▶ Entries provided:

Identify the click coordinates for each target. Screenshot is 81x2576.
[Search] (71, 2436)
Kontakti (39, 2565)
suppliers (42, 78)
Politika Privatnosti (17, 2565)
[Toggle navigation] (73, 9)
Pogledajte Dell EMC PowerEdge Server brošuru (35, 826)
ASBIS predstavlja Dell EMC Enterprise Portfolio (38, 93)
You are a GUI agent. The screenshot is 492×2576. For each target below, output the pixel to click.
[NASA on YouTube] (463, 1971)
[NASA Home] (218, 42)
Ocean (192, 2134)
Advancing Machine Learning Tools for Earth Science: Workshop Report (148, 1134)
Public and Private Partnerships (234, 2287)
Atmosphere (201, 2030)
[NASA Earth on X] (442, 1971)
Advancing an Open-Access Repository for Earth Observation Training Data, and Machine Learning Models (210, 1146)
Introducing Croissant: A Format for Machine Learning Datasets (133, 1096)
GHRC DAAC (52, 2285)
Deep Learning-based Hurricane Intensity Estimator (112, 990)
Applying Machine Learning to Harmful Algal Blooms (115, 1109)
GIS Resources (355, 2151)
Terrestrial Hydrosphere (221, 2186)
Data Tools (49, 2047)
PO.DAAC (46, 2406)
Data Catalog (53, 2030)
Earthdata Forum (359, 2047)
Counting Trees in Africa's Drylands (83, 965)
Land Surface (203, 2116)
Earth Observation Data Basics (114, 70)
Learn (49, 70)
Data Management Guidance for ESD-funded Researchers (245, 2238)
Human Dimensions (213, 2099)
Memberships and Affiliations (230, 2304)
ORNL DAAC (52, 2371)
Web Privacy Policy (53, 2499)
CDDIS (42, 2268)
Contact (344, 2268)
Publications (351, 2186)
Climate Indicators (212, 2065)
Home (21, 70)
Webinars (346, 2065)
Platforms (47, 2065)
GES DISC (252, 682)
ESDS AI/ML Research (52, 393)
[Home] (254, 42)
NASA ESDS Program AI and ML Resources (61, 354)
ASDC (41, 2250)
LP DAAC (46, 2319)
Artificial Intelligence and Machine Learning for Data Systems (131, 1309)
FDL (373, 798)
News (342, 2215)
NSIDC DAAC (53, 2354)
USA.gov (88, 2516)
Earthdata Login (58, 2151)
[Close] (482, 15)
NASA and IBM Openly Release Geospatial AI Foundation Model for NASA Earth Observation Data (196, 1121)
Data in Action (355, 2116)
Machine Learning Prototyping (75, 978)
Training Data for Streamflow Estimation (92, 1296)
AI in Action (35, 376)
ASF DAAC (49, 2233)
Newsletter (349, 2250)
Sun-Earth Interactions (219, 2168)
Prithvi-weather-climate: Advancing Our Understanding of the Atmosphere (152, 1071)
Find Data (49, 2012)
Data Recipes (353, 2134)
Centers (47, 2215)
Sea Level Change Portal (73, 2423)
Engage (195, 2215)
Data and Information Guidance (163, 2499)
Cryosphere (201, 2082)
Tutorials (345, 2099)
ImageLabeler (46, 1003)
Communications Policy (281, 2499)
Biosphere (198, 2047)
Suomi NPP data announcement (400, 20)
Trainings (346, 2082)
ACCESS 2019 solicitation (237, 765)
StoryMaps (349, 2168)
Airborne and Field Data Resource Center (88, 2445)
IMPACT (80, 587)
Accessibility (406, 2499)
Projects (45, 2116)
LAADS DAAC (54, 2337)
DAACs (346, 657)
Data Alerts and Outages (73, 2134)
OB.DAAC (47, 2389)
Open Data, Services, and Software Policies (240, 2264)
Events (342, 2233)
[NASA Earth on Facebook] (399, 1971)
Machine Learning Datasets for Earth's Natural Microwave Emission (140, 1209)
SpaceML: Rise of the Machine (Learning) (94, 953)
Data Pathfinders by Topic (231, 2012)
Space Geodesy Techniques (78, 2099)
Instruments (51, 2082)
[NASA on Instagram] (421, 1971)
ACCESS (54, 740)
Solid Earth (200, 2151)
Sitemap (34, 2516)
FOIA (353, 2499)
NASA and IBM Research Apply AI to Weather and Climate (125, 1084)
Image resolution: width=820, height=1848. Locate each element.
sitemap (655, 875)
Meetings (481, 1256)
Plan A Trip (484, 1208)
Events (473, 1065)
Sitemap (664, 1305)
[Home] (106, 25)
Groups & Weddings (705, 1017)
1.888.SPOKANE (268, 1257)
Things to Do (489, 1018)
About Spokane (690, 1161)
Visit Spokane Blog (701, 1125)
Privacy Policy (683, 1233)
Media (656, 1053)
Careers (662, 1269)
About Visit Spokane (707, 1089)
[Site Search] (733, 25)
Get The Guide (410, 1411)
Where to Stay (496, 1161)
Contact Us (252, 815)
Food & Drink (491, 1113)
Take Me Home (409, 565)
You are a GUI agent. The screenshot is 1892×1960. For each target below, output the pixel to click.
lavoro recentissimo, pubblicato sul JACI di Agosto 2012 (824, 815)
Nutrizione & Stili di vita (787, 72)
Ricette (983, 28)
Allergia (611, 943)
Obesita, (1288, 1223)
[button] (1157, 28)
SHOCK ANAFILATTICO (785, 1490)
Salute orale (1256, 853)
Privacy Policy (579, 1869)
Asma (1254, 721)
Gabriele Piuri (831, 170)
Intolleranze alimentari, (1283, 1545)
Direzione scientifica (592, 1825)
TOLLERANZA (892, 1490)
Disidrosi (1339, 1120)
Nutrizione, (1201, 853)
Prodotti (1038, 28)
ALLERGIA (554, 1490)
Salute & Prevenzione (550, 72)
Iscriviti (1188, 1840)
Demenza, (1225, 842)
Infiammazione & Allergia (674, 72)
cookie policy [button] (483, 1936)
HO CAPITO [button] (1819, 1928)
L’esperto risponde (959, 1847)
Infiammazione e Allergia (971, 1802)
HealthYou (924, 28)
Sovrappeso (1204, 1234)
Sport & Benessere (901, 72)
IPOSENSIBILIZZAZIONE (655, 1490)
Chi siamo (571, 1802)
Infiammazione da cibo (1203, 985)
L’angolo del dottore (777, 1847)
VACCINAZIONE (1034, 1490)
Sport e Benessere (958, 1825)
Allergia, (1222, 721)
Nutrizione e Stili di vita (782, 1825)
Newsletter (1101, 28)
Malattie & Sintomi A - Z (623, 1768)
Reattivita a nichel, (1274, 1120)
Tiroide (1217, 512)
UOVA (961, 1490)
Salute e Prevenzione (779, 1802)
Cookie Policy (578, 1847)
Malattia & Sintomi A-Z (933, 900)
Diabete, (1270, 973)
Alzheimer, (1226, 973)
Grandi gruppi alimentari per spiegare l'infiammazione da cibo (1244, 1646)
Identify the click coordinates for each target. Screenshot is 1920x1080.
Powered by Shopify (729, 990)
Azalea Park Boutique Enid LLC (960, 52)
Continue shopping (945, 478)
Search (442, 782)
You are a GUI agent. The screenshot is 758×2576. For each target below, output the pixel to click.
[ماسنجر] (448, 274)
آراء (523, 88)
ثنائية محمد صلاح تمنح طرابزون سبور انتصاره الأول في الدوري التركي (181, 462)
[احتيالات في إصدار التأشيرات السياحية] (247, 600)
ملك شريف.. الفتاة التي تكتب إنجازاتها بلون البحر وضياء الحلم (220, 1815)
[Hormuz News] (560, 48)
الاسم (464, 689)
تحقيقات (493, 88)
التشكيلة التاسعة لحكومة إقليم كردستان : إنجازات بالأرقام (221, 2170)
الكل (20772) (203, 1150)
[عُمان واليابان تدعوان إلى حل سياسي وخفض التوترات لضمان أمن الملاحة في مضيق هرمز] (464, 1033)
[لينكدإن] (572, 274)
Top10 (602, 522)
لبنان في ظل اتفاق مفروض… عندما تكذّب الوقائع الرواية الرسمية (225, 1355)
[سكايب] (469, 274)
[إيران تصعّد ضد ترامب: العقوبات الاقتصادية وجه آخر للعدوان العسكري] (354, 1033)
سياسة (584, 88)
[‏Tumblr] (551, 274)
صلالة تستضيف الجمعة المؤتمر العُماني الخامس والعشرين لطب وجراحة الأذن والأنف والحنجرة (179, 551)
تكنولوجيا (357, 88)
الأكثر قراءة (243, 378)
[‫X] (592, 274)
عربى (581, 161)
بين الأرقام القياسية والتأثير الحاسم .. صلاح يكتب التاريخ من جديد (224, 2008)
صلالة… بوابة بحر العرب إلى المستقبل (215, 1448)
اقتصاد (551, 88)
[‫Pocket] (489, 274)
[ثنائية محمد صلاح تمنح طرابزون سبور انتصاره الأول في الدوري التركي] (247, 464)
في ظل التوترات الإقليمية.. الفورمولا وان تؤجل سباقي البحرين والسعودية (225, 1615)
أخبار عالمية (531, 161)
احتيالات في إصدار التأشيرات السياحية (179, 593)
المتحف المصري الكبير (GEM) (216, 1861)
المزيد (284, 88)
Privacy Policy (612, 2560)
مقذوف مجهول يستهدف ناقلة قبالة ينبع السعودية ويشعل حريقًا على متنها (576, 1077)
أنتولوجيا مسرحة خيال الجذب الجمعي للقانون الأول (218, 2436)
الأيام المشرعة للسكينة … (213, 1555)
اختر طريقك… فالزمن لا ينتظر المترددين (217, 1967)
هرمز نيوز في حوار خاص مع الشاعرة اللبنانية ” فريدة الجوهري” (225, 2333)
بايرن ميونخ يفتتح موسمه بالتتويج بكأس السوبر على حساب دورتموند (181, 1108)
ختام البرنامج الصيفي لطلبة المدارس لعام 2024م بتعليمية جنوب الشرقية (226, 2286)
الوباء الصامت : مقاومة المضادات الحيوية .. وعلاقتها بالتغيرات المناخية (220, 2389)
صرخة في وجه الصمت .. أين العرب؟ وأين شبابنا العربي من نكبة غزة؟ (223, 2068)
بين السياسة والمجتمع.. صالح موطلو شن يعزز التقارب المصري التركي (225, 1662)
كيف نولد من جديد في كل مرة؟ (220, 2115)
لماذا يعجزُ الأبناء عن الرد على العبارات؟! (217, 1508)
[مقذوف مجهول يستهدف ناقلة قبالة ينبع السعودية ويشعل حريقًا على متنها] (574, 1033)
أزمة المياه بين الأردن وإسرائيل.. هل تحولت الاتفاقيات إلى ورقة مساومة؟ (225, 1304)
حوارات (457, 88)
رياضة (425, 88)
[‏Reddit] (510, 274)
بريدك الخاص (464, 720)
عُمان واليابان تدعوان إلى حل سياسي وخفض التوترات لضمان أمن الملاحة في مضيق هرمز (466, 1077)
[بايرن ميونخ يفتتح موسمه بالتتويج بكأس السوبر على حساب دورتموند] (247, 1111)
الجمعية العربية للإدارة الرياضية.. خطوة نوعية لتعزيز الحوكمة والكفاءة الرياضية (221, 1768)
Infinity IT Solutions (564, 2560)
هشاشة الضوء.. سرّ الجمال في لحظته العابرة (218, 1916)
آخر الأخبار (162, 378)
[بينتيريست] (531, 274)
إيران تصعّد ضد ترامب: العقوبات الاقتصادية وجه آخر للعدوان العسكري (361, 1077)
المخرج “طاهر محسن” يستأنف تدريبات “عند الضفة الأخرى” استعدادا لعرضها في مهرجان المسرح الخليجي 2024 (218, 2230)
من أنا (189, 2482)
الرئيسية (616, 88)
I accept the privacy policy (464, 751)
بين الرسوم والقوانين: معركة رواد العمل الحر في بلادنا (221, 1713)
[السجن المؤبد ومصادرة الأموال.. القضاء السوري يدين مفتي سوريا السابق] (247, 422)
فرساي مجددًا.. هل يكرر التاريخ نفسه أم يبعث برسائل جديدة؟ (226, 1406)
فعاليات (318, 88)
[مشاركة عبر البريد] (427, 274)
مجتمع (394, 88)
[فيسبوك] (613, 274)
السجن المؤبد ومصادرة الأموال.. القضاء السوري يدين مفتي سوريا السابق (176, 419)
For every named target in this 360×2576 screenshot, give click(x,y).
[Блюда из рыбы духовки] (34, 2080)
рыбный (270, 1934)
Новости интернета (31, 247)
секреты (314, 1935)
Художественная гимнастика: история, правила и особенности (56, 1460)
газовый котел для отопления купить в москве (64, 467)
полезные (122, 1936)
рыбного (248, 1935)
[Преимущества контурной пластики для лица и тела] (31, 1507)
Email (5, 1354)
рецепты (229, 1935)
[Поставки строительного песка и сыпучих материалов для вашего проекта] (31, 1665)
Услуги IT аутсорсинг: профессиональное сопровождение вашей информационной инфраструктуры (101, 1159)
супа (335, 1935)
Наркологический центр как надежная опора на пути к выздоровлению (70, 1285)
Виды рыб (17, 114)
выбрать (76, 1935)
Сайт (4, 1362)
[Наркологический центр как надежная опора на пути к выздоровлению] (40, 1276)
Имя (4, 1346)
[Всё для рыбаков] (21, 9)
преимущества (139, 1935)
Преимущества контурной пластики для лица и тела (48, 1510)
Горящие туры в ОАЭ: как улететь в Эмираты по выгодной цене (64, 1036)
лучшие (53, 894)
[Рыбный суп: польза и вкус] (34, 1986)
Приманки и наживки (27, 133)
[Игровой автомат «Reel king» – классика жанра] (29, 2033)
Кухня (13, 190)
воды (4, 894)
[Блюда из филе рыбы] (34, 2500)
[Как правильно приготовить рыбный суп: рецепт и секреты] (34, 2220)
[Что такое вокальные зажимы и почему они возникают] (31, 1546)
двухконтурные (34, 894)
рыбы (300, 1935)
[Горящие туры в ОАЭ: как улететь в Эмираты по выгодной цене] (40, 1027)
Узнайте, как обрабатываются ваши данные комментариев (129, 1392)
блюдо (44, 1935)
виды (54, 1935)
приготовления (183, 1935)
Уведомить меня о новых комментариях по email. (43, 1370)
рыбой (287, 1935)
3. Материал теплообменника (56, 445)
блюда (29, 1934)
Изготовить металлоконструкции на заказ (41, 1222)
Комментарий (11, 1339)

▶ Instructions to follow: After locating the line holding "حوارات (457, 88)" above, output exactly that line and every line after it through the line holding "I accept the privacy policy (464, 751)". Include nothing else.

▶ Answer for this exercise:
حوارات (457, 88)
رياضة (425, 88)
[‏Reddit] (510, 274)
بريدك الخاص (464, 720)
عُمان واليابان تدعوان إلى حل سياسي وخفض التوترات لضمان أمن الملاحة في مضيق هرمز (466, 1077)
[بايرن ميونخ يفتتح موسمه بالتتويج بكأس السوبر على حساب دورتموند] (247, 1111)
الجمعية العربية للإدارة الرياضية.. خطوة نوعية لتعزيز الحوكمة والكفاءة الرياضية (221, 1768)
Infinity IT Solutions (564, 2560)
هشاشة الضوء.. سرّ الجمال في لحظته العابرة (218, 1916)
آخر الأخبار (162, 378)
[بينتيريست] (531, 274)
إيران تصعّد ضد ترامب: العقوبات الاقتصادية وجه آخر للعدوان العسكري (361, 1077)
المخرج “طاهر محسن” يستأنف تدريبات “عند الضفة الأخرى” استعدادا لعرضها في مهرجان المسرح الخليجي 2024 (218, 2230)
من أنا (189, 2482)
الرئيسية (616, 88)
I accept the privacy policy (464, 751)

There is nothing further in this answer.